## EXTRAHIERTER TEXT
- - - -
Im Rahmen des Klimagipfels zeichnet Bundeskanzler Gusenbauer ein düsteres Bild. Man habe jahrzehntelange Versäumnisse aufzuholen.
"In Österreich ist die Trendwende nicht gelungen", erklärte Bundeskanzler Alfred Gusenbauer (S) am Donnerstag bei der Eröffnung des zweiten heimischen Klimaschutzgipfel. Vor allem bei der Bahn habe es Jahrzehnte einen Mangel gegeben: Man werde in einem Jahr nicht aufholen können, was man in vergangenen Jahrzehnten versäumt habe, so Gusenbauer.
Weltbevölkerung wachgerüttelt
Im Vorjahr sei es der
Wissenschaft gelungen, die Weltbevölkerung wachzurütteln, erklärte der
Bundeskanzler. Es habe auch eine Reihe von "Zeichen der Hoffnung" gegeben,
wie die Frühjahrsgipfel der EU und die Konferenz in Bali im Dezember, die
"hoffentlich" zu einer gemeinsamen Vereinbarung 2009 in Kopenhagen führen
werden. Die EU verstehe sich als "Avantgarde" des Klimaschutzes, alle
Mitglieder müssten ihren Beitrag leisten.
Nach dem ersten Klimaschutzgipfel im Vorjahr habe es eine Reihe von Maßnahmen gegeben; als wichtigstes Element nannte Gusenbauer den Klima- und Energiefonds. Wichtig sei ebenfalls die Entwicklung eines Verfahrens zur Roheisenproduktion. Im Bereich erneuerbare Energien würde man mit dem Ökostromgesetz nicht auskommen, weshalb eine Novellierung diskutiert werde.
"Große Herausforderung"
Eine "ganz große
Herausforderung" sei der Bereich Verkehr, Reduktionsziele würden nur mit
einem "massiven Ausbau des Öffentlichen Verkehrs", insbesondere des
Nahverkehrs, erreicht. Gusenbauer sprach sich auch für eine höhere Lkw-Maut
aus. Thema werde auch eine stärkere Co- bzw. Finanzierung des Öffentlichen
Verkehrs sein: Städte alleine würden das nicht bewältigen können. Besonders
bei der Bahn habe es Jahrzehnte einen Mangel gegeben, viele nun initiierte
Projekte würden erst 2010 fertig werden.
- - - -
## DATENSÄTZE
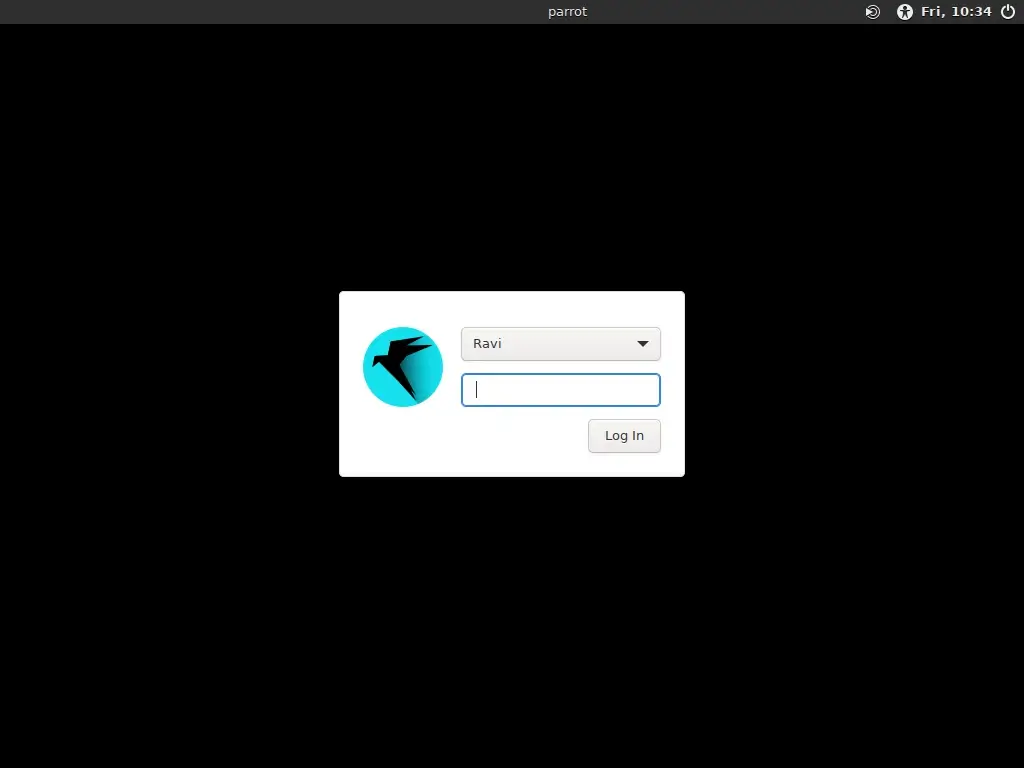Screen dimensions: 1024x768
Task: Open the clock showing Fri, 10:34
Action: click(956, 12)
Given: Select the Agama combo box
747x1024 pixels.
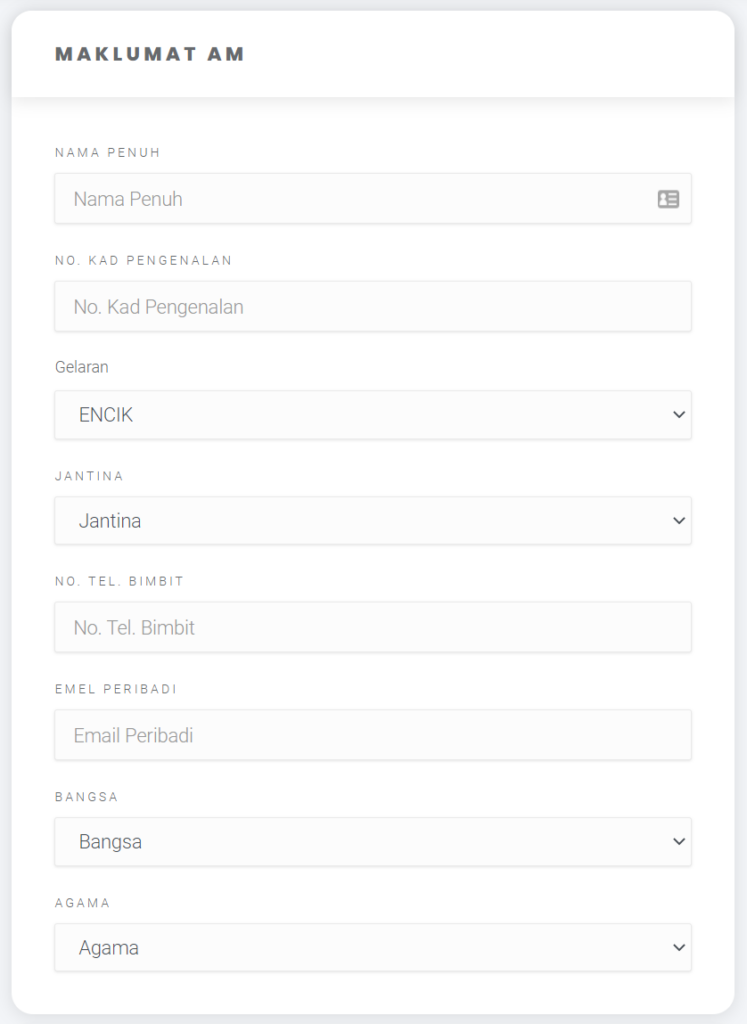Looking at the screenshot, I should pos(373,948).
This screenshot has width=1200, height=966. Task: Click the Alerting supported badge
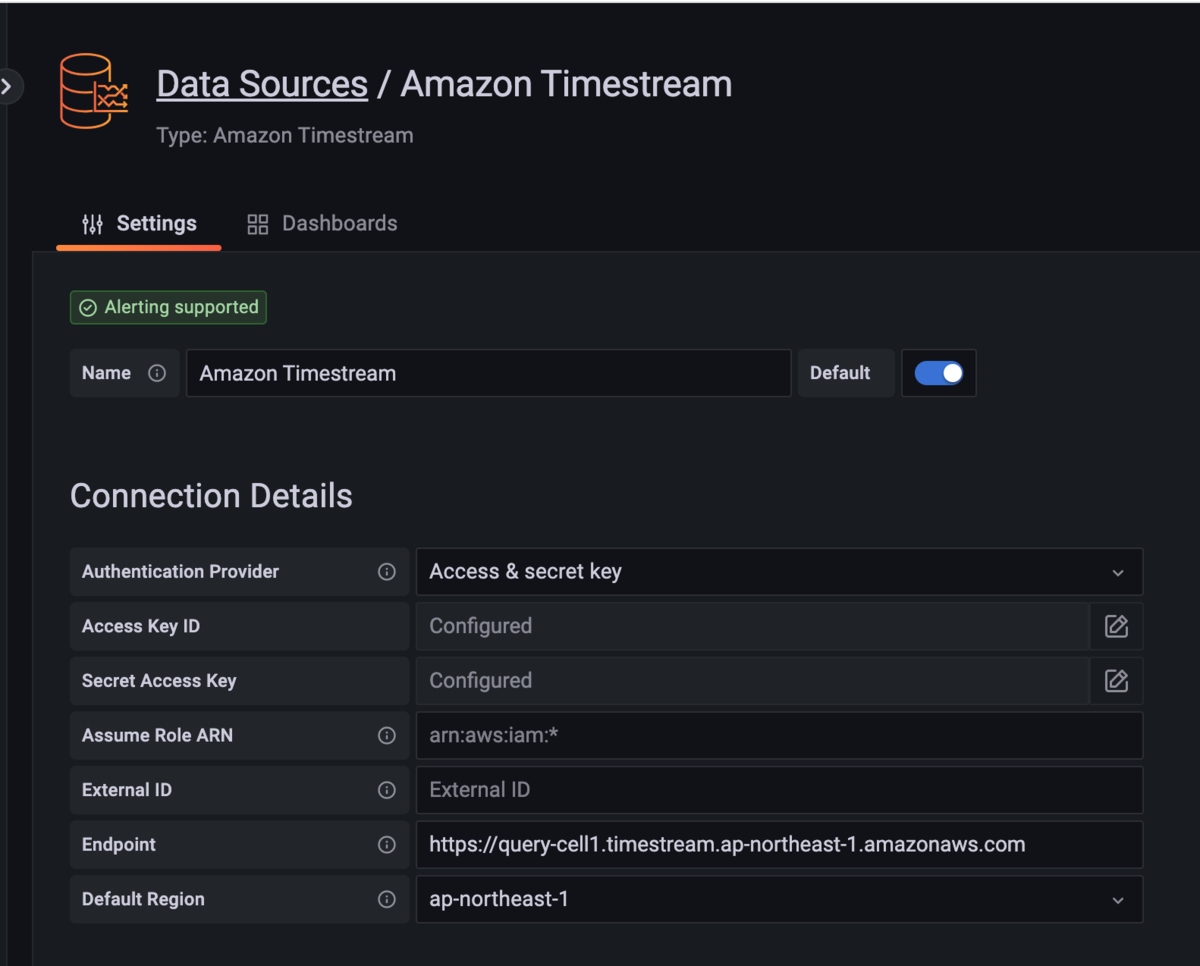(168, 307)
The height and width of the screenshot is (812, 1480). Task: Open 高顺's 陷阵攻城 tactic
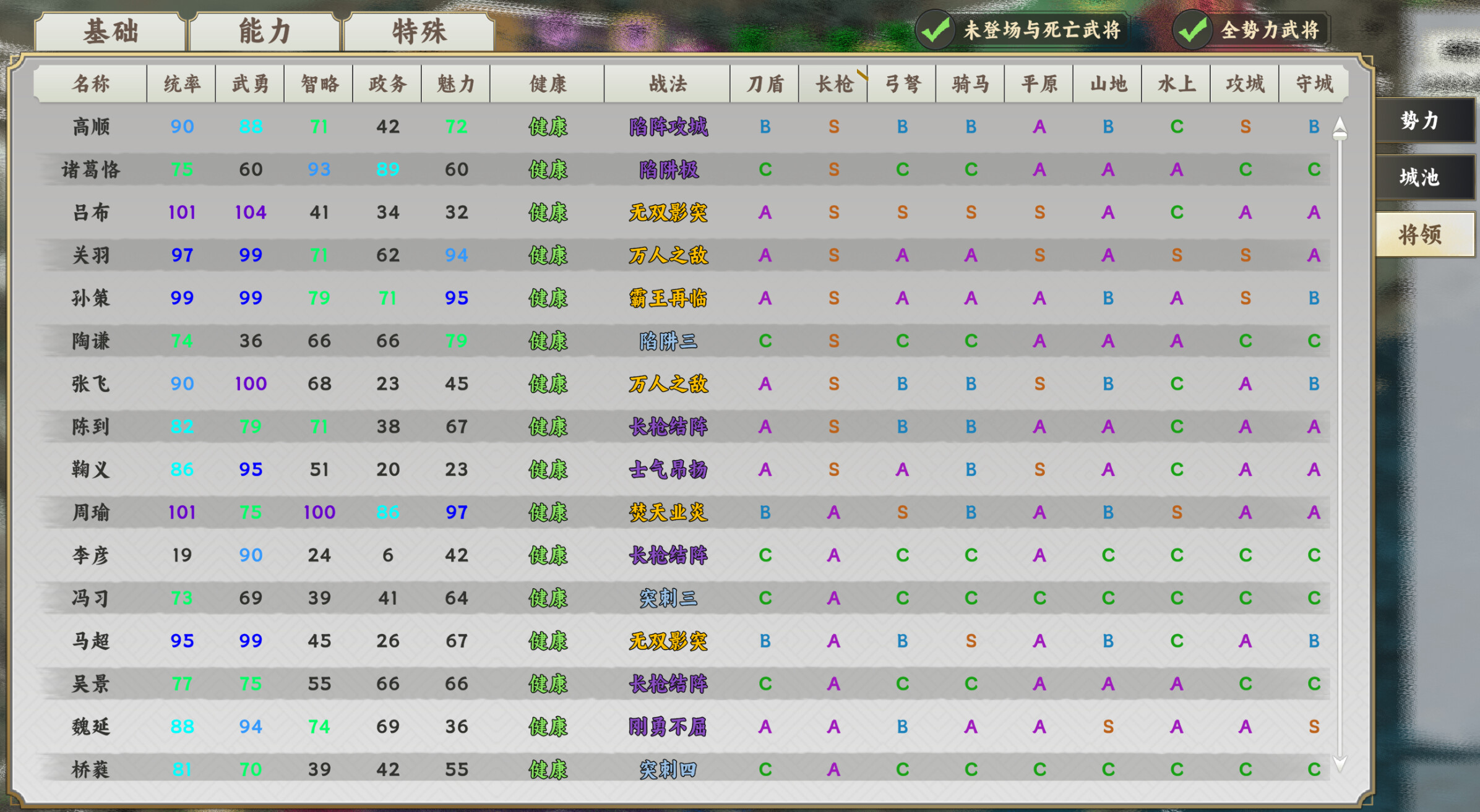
- - - -
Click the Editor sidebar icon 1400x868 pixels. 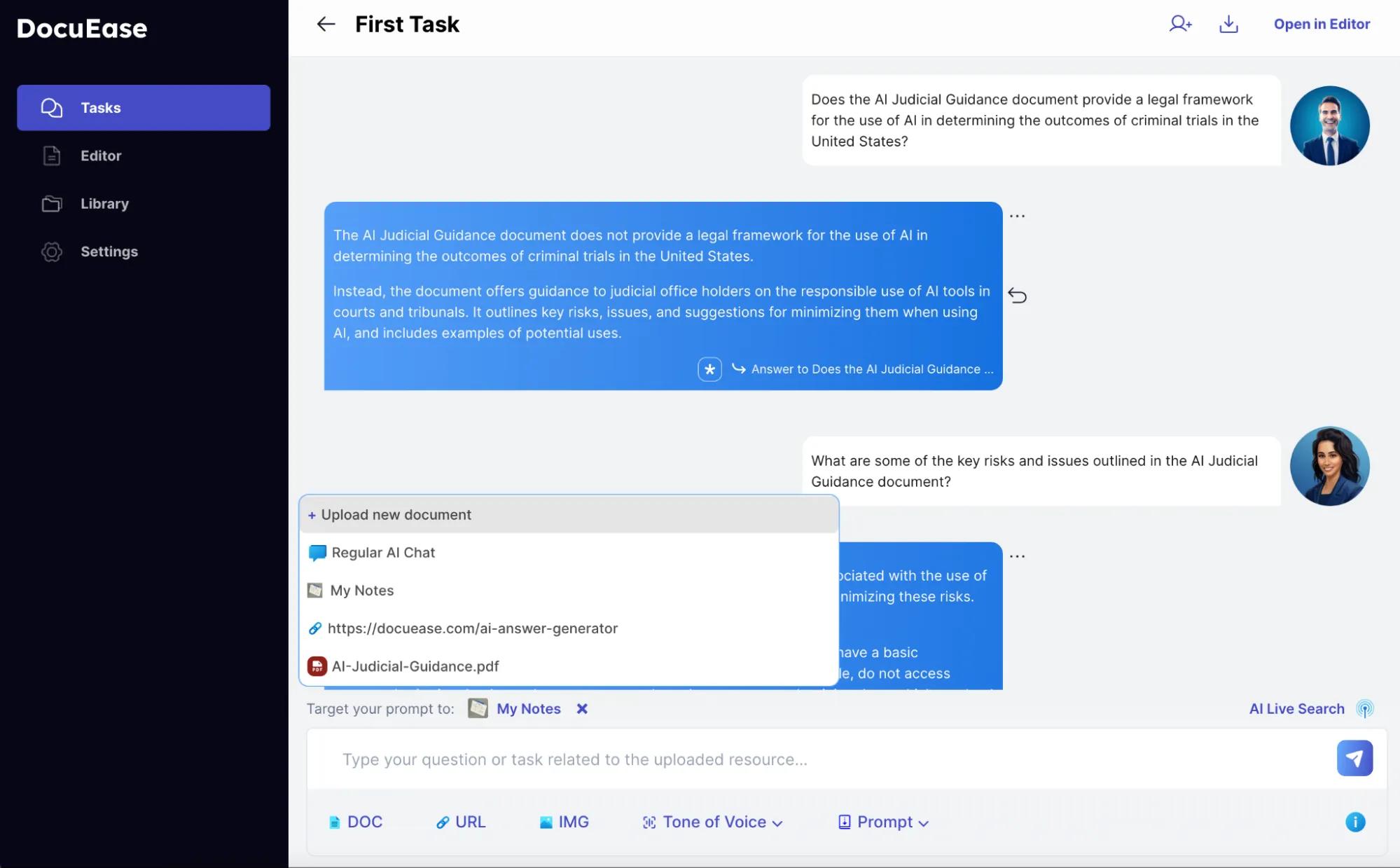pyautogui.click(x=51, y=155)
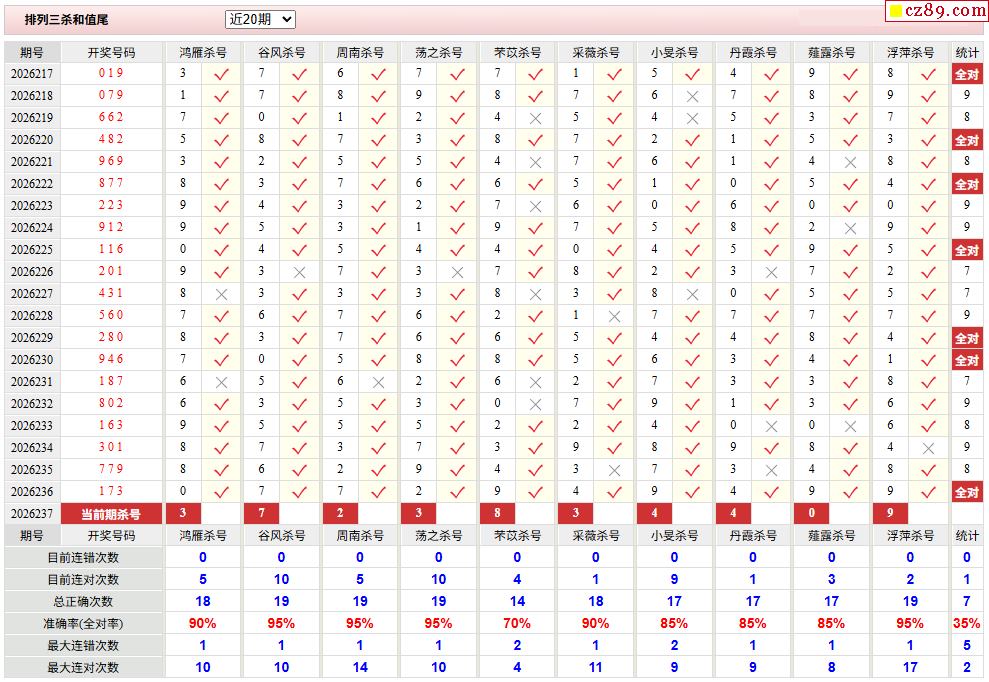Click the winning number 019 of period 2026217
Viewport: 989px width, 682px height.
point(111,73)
- - - -
## AUFGABENANFORDERUNGEN
Führe den oben stehenden Text über den österreichischen Klimaschutzgipfel im Anschluss an seinen letzten Satz fort.

## AUFGABENERGEBNIS
"Ich halte die Diskussion über eine Zusammenführung unterschiedlicher Kompetenzen für sinnvoll", so Gusenbauer. Diese sollte aber gemeinsam mit den Ländern geführt werden. Man werde in einem Jahr nicht aufholen können, was man in Jahrzehnten versäumt habe, meinte der Bundeskanzler. "Zu glauben, dass man die Verantwortung auf einen Einzelnen abschieben kann, damit wird das Weltklima nicht zu retten sein."
Zweifel am Erreichen des Kyoto-Ziels
Im Vorfeld des Klimagipfels
war bekannt geworden, dass sowohl Rechnungshof als auch Umweltbundesamt eine
Erreichung des Kyoto-Ziels anzweifeln - nach den jüngsten Daten klafft
weiter eine große Lücke von 22,3 Mio. Tonnen CO2-Äquivalente.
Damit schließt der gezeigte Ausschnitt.